Finkelstein takes no position on the politics of toll and fare increases. She performed her research in part to test a broader economic hypotheses - that hidden taxes go up more than visible taxes.

But she does own a Fast Lane pass and confesses that, even as she has spent a few years considering tolls, she does not know how much she pays on her frequent trips to Sharon to visit the in-laws.

"I should look, right?" she said. "Maybe if I looked it up I'd discover that it's really expensive and we'd visit them less."

The study can be found at http://econ-www.mit.edu/files/2098

Rail on-time performance
The private company that runs commuter rail for the MBTA, The Massachusetts Bay Railroad Co. reports 85.5 percent of its trains were less than five minutes late in March, 5 percentage points better than in February. A recent scheduling change that gives trains on the Worcester/Framingham line more time to reach their destination helped push on-time performance to 92 percent for the month.

Best southern line: Greenbush, 97 percent.

Worst southern line: Franklin via Fairmount, 56 percent.

Best northern line: Lowell, 94 percent.

Worst northern: Haverhill, 87 percent.

Can't get there...
Two or three lanes of Interstate 93 South approaching and through downtown to South Bay will close 10 p.m. tomorrow to 5 a.m. Tuesday, and 11:30 p.m. to 5 a.m. Tuesday through Friday.

The Storrow Drive onramp to I-93 South will be closed Thursday, from 11:30 p.m. to 5 a.m. the following morning.

The exit ramp from I-93 South to Government Center and the Callahan Tunnel (Exit 24A and Exit 24B) will close 11:30 p.m. Thursday to 5 a.m. Friday.

I-93 South Exit 20B to I-90 West and Albany Street will close 11:30 p.m. Wednesday to 5 a.m. Thursday.

Two or three lanes of I-93 North through Downtown and Charlestown will close 10 p.m. tomorrow to 5 a.m. Tuesday and 11:30 p.m. Tuesday to 5 a.m. Thursday.

The underpass from Storrow Drive eastbound to I-93 North and Tobin Bridge will close 11:30 p.m. to 5 a.m. Tuesday and Thursday.

The Sumner Tunnel onramp to I-93 North will close 11:30 p.m. to 5 a.m. today through Thursday.

The Haymarket onramp to I-93 North will close 11:30 p.m. to 5 a.m. today through Thursday.

The ramp at I-93 North Exit 20 to I-90 East will close 11:30 p.m. tomorrow to 5 a.m. Tuesday.

I-93 North Exit 23 to Government Center will close 11: p.m. Thursday to 5 a.m. Friday.

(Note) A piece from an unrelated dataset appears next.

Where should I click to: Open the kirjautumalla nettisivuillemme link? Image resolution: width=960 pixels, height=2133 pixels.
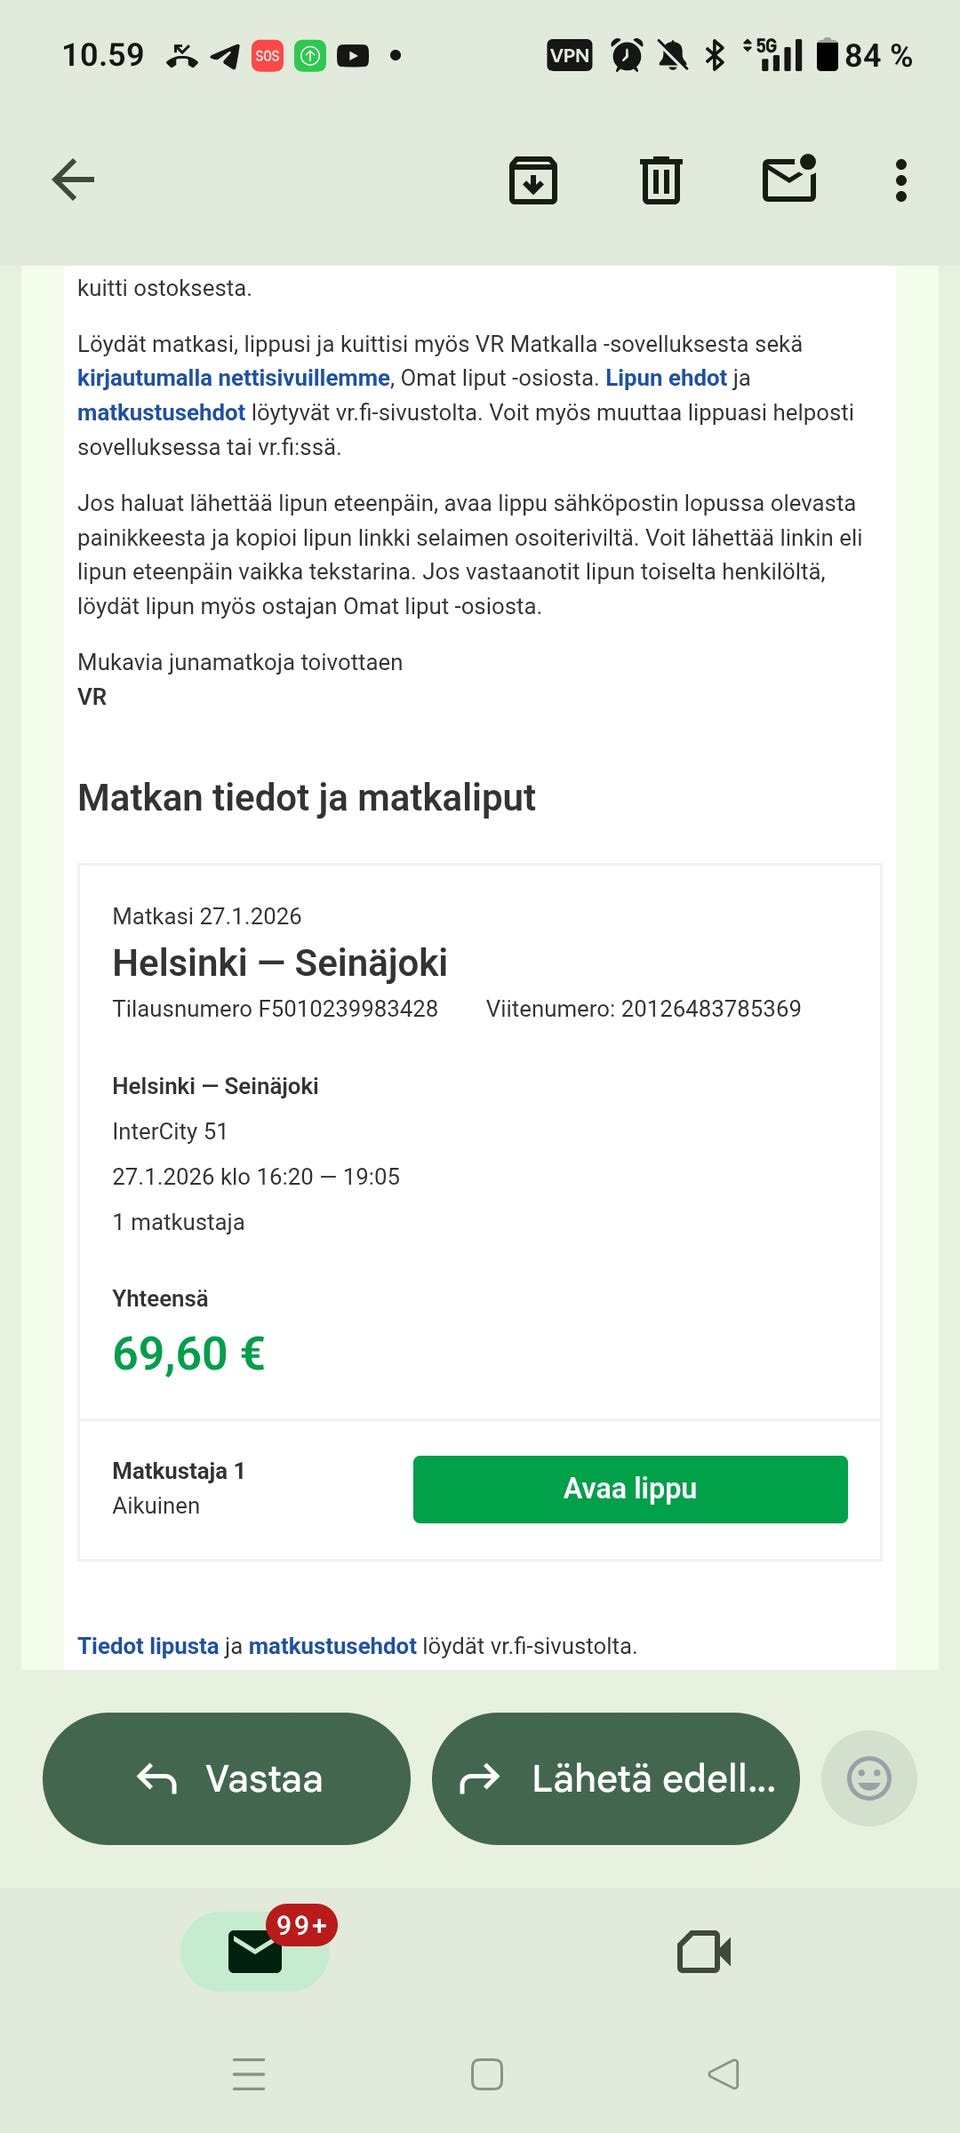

The Essex Street onramp to I-93 North will close 11:30 p.m. today through 5 a.m. tomorrow

The ramp at I-90 East Exit 24B and C to I-93 North and South will close 11:30 p.m. Friday to 5 a.m. Saturday.

Access from Frontage Road and Albany Street to I-90 East and Logan Airport will close 11:30 p.m. tomorrow to 5 a.m. Tuesday.

Access from South Boston to I-90 East and Logan Airport will close 11:30 p.m. Tuesday to 5 a.m. Wednesday.

The Clarendon Street onramp to I-90 West will close 7:30 a.m. to 3 p.m. tomorrow through Wednesday.

The onramp from Congress Street to I-93 in South Boston and the I-90 West Exit 24 to I-93 will close 11:30 p.m. Friday to 5 a.m. Saturday.

One lane of I-90 West in the Ted Williams Tunnel will close 11:30 p.m. to 5 a.m. today through Thursday.

The ramp from Harborside Drive to I-90 West/Ted Williams Tunnel will close 10 p.m. tomorrow to 5 a.m. Tuesday.

For the next several months maintenance crews will be doing repair work 7 a.m. to 3 p.m. on sections of I-90 East and West from the I-90/I-93 Interchange in Boston to the New York State line.

The four lanes on Washington Street and Harrison Avenue are reduced to two lanes traveling on the newly constructed bridge deck.

The Congress Street onramp to I-93 South and I-90 West will close 11:30 p.m. Wednesday to 5 a.m. Thursday.